Шея предателя ломается, и моя магия отпускает его. Обмякшее тело лежит на земле.
Вдалеке трещит ломающаяся мебель. Солдаты разносят нижний этаж дворца. Крики подступающего легиона все громче и громче.
Я выпрямляюсь. Мне нужно идти, если я рассчитываю остановить Эйслин, пока еще не слишком поздно, но сперва…
Смотрю в конец коридора, туда, где находится комната Тамары и Катиари. Занавеска на входе сорвана. Сердце заходится стуком. Времени нет, но мне нужно убедиться.
Ферокс подступает ко мне, бодает мою руку, так что ладонь ложится на его лоб.
Я здесь, с тобой, – как бы говорит он. Глубоко вдыхаю и иду к комнате женщин. И уже на полпути слышу, как там что-то медленно капает.
Я еще не дошла до входа, когда вижу тело Тамары – привалившееся к стене, с зияющей в груди раной. Кто-то пронзил мать Мемнона мечом.
Колени мои подгибаются. Спотыкаясь, я еле добираюсь до Тамары. Миную нетронутые защитные чары, падаю рядом с женщиной, обнимаю тело. Тяжелая голова, качнувшись, безжизненно утыкается мне в плечо, и, хотя вопли врагов приближаются, на миг я перестаю обращать на них внимание.

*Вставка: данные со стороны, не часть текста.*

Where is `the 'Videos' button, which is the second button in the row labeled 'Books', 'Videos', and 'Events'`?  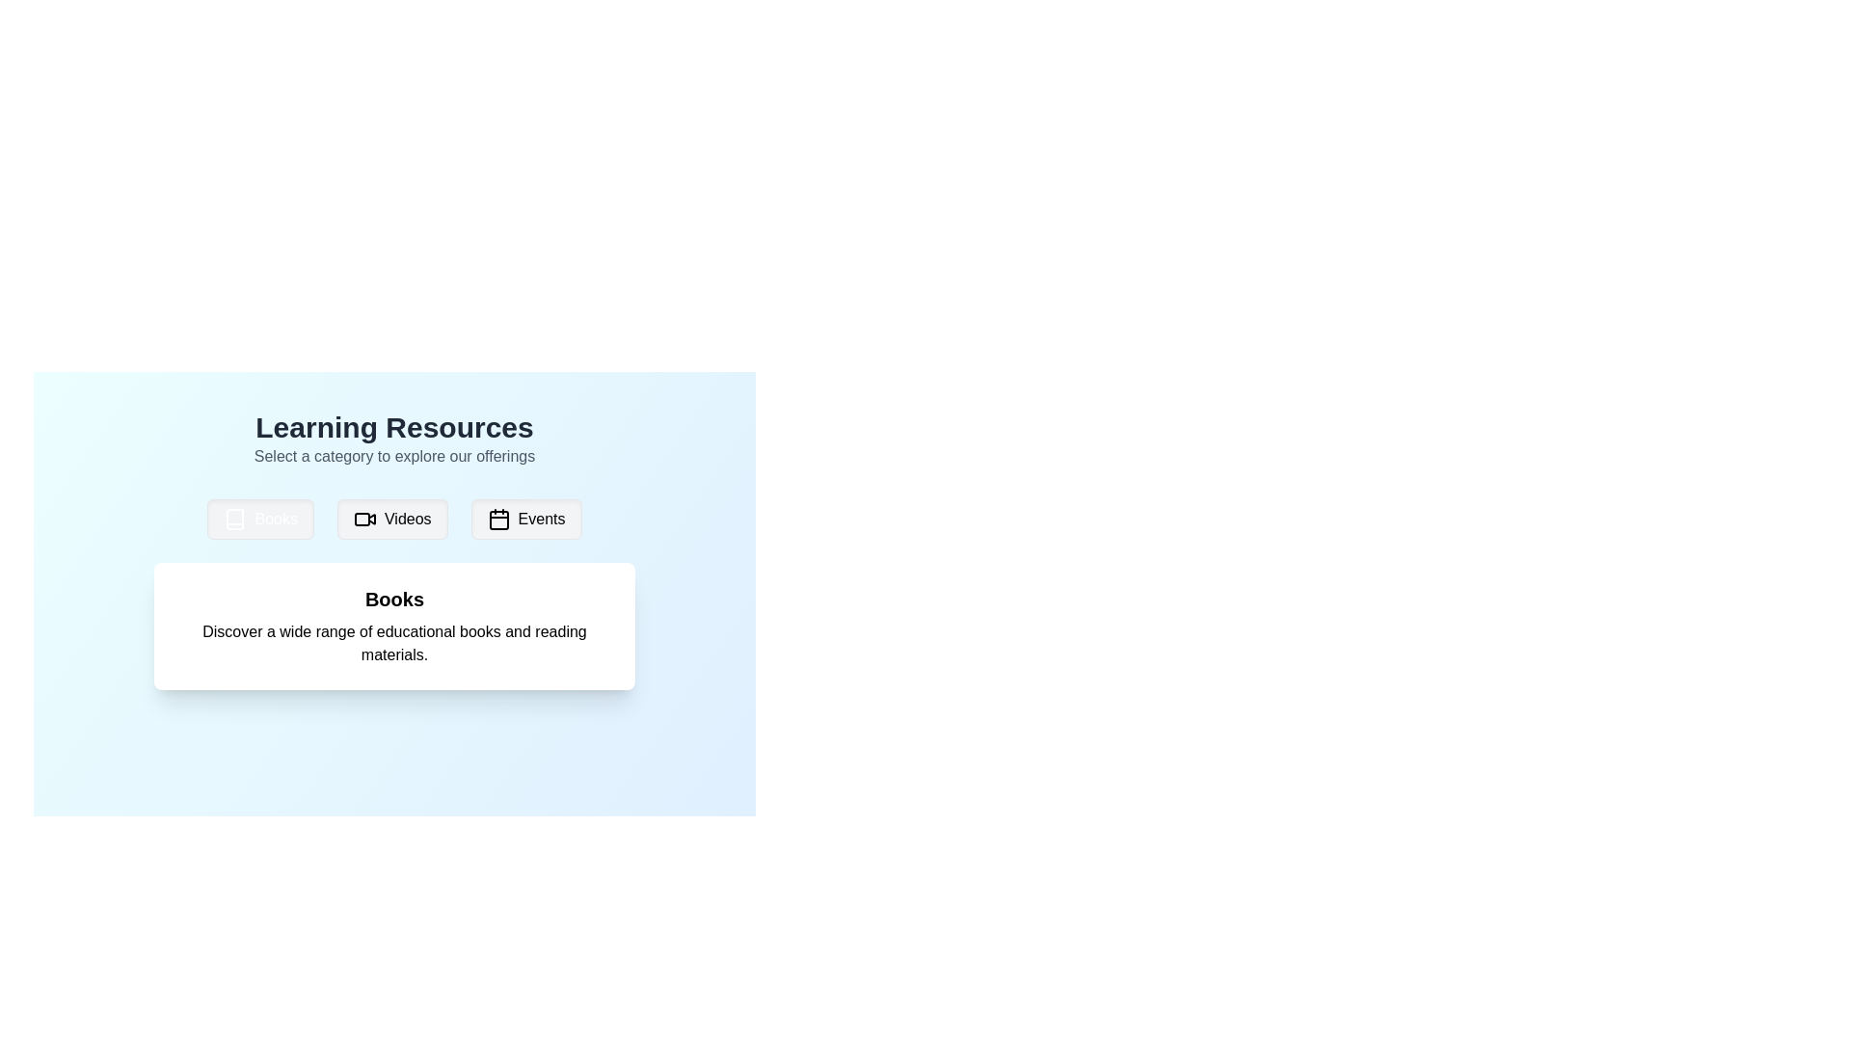 the 'Videos' button, which is the second button in the row labeled 'Books', 'Videos', and 'Events' is located at coordinates (406, 519).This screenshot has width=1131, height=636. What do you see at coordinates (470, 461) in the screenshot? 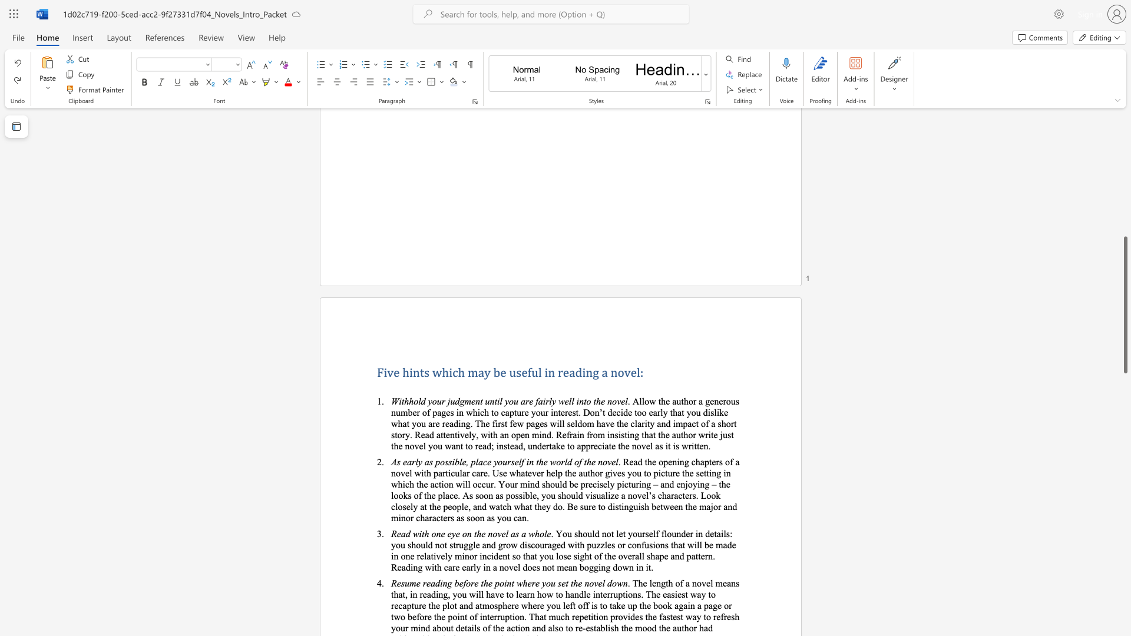
I see `the subset text "place yourself in the world of the novel" within the text "As early as possible, place yourself in the world of the novel"` at bounding box center [470, 461].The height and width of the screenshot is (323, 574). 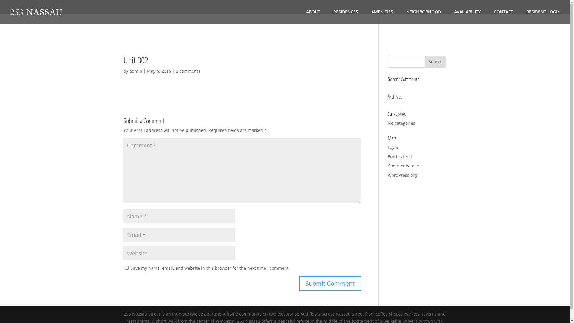 What do you see at coordinates (382, 16) in the screenshot?
I see `'AMENITIES'` at bounding box center [382, 16].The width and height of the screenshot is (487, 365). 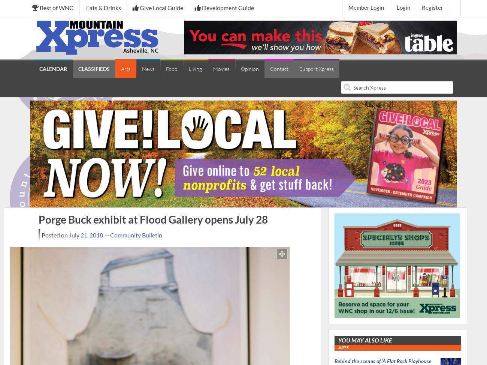 What do you see at coordinates (432, 7) in the screenshot?
I see `'Register'` at bounding box center [432, 7].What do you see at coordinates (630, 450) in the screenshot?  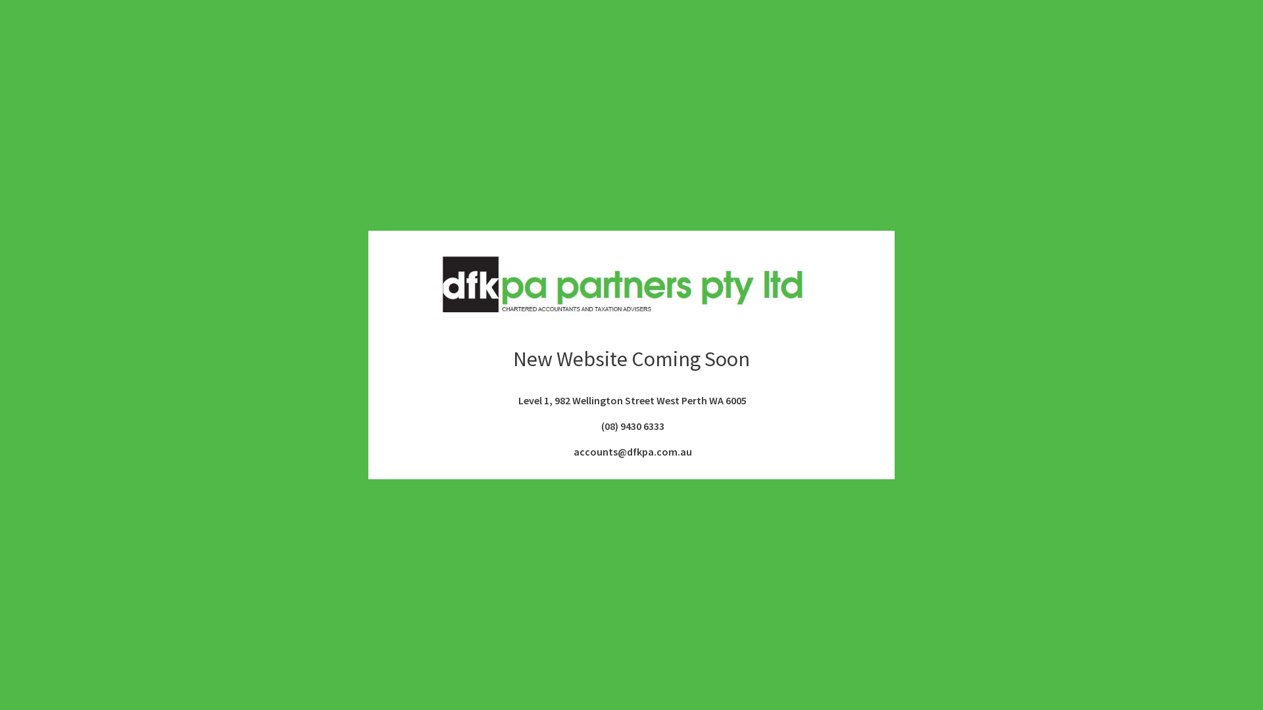 I see `'accounts@dfkpa.com.au'` at bounding box center [630, 450].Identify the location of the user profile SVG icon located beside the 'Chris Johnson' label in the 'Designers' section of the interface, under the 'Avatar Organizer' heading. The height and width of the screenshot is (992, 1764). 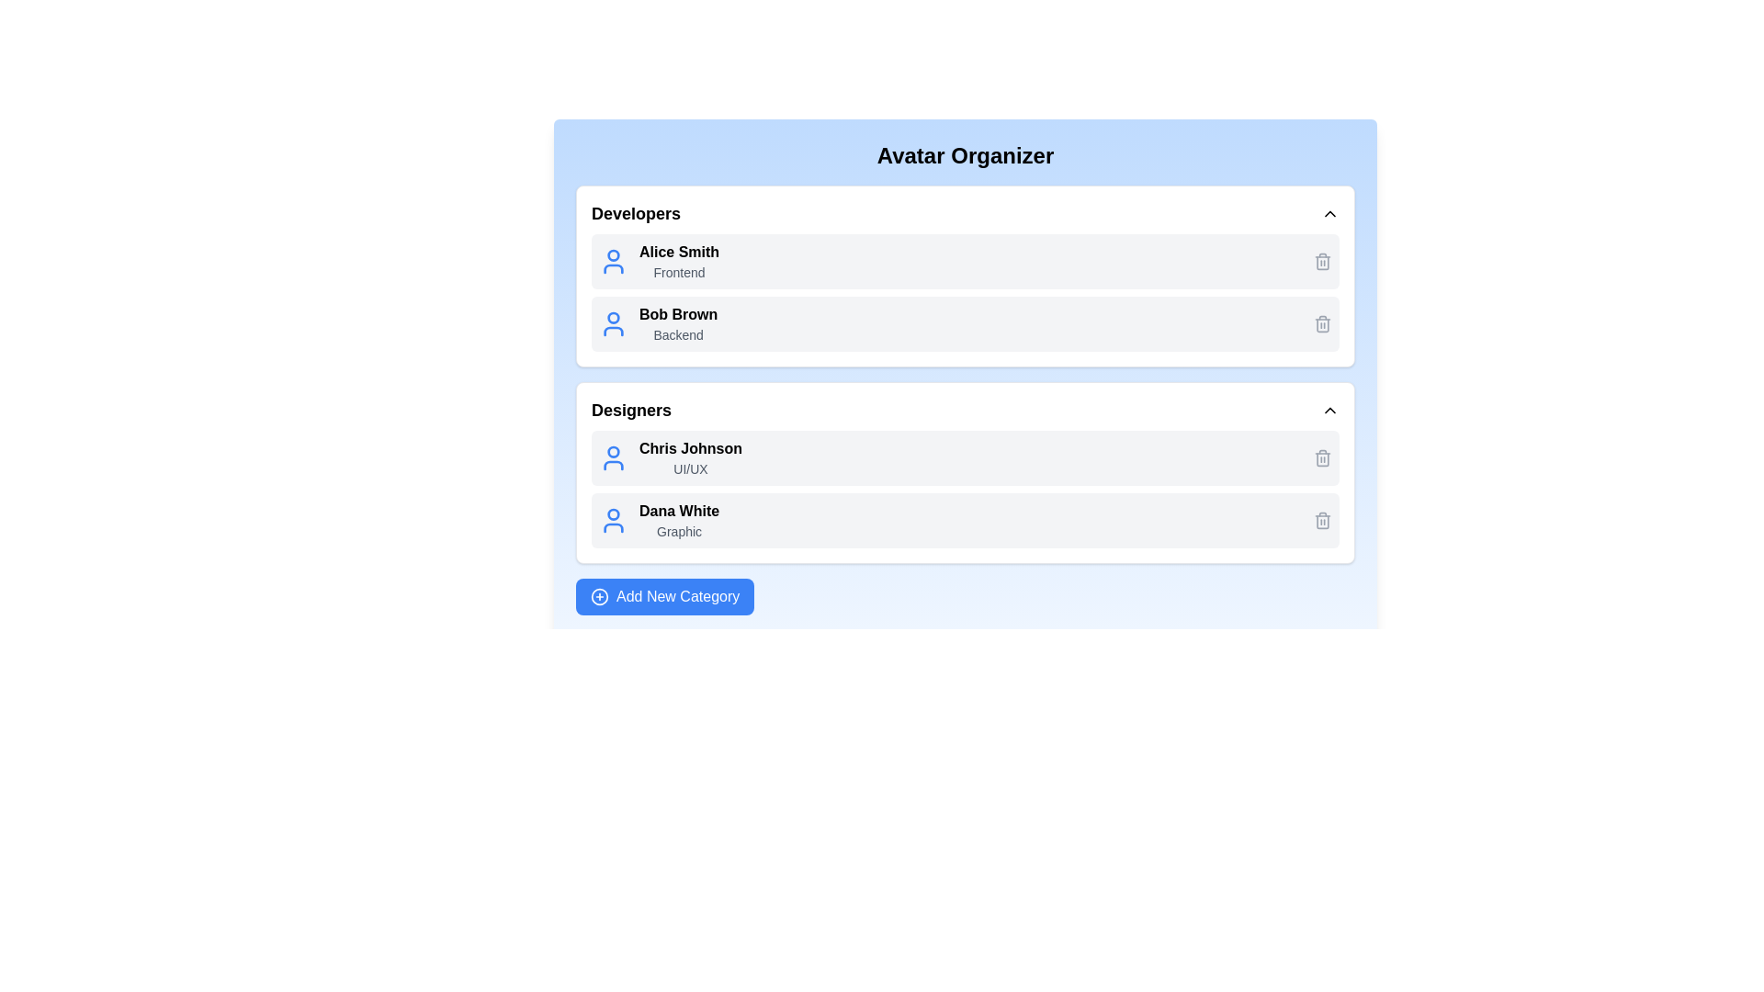
(613, 464). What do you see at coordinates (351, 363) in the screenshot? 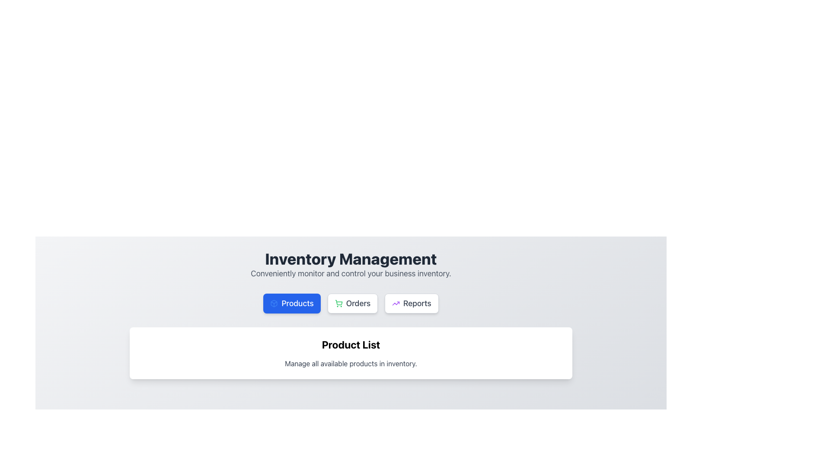
I see `instructional text about managing products in inventory, which is positioned directly beneath the heading 'Product List.'` at bounding box center [351, 363]. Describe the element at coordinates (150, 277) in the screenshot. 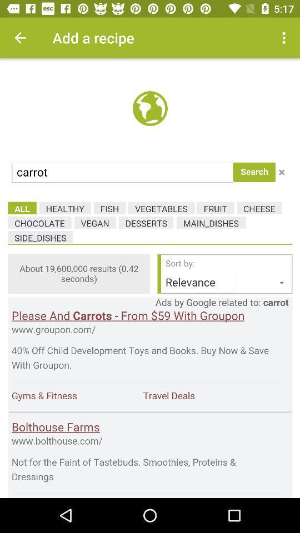

I see `advertisements` at that location.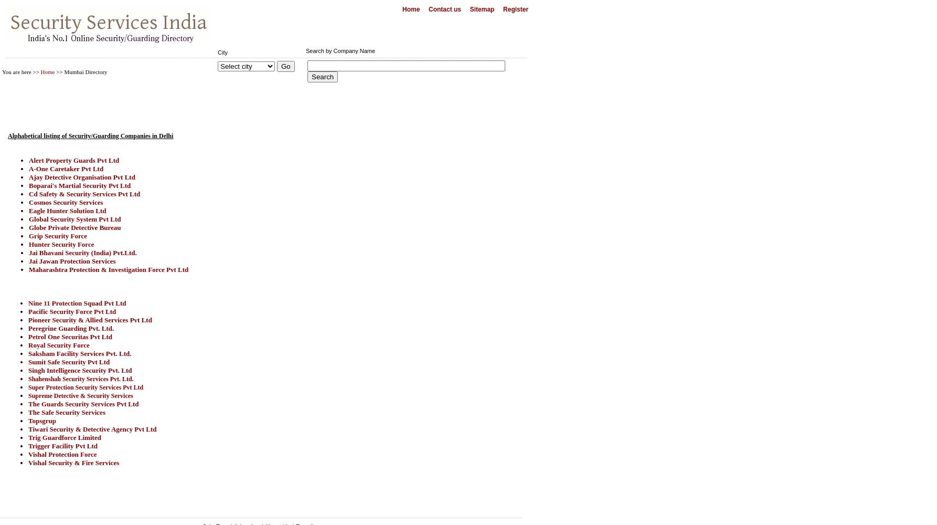 The image size is (937, 525). Describe the element at coordinates (58, 345) in the screenshot. I see `'Royal Security Force'` at that location.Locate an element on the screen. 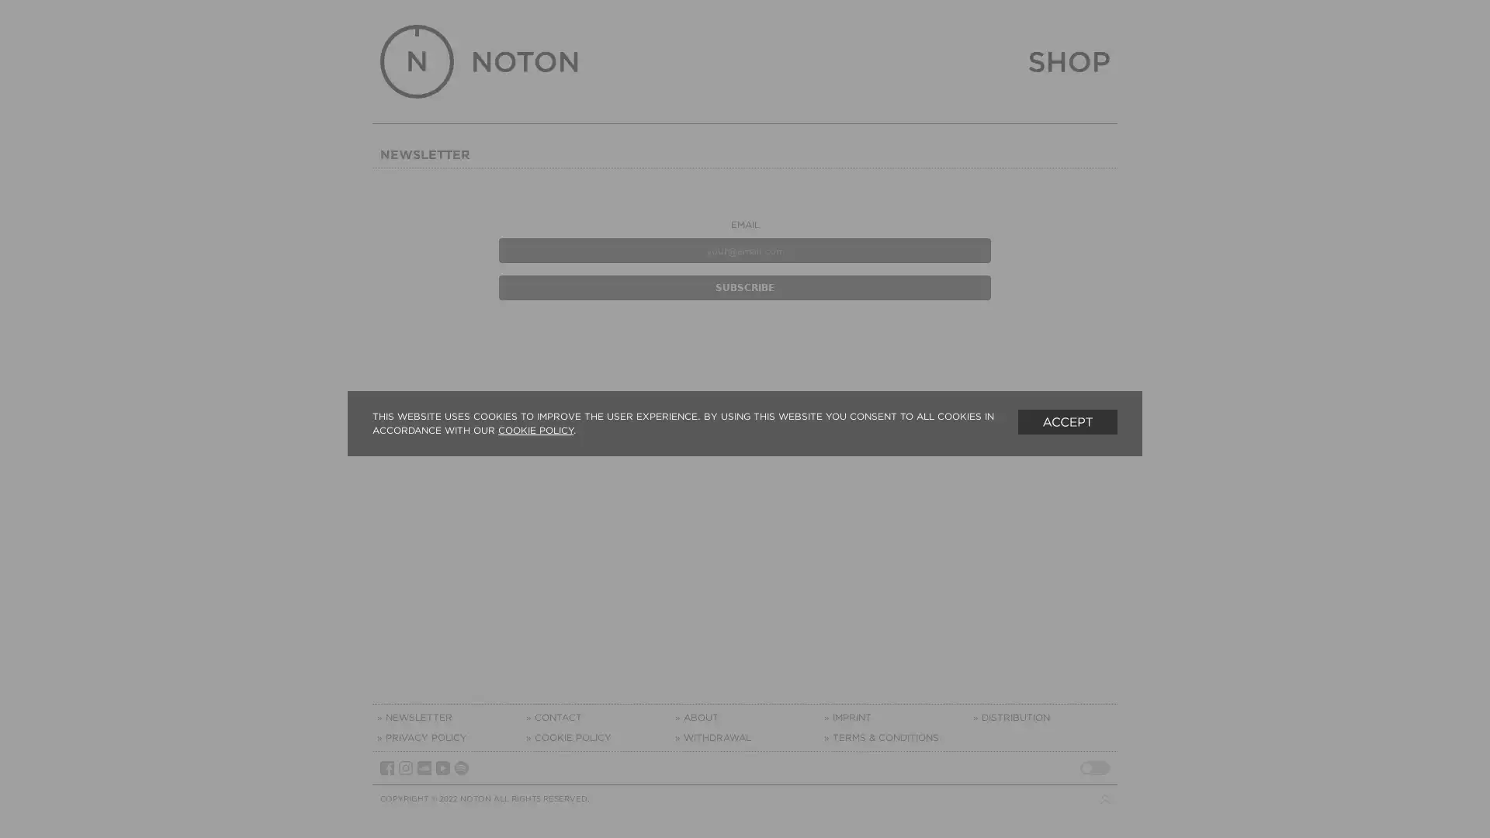 This screenshot has height=838, width=1490. Subscribe is located at coordinates (743, 287).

Это сарматская царица, женщина, которая вела в бой армии, которая много лет принимала жизненно важные решения за все свои кочевые народы, пока не передала власть Мемнону. Она заслужила лучшего, чем предательский удар в грудь.
Я прижимаю ее к себе, а по каменным ступеням уже стучат сапоги. Сжатая ужасом, обшариваю взглядом комнату, ища Катиари, младшую сестру Мемнона. Слишком темно; приходится зажечь магический свет.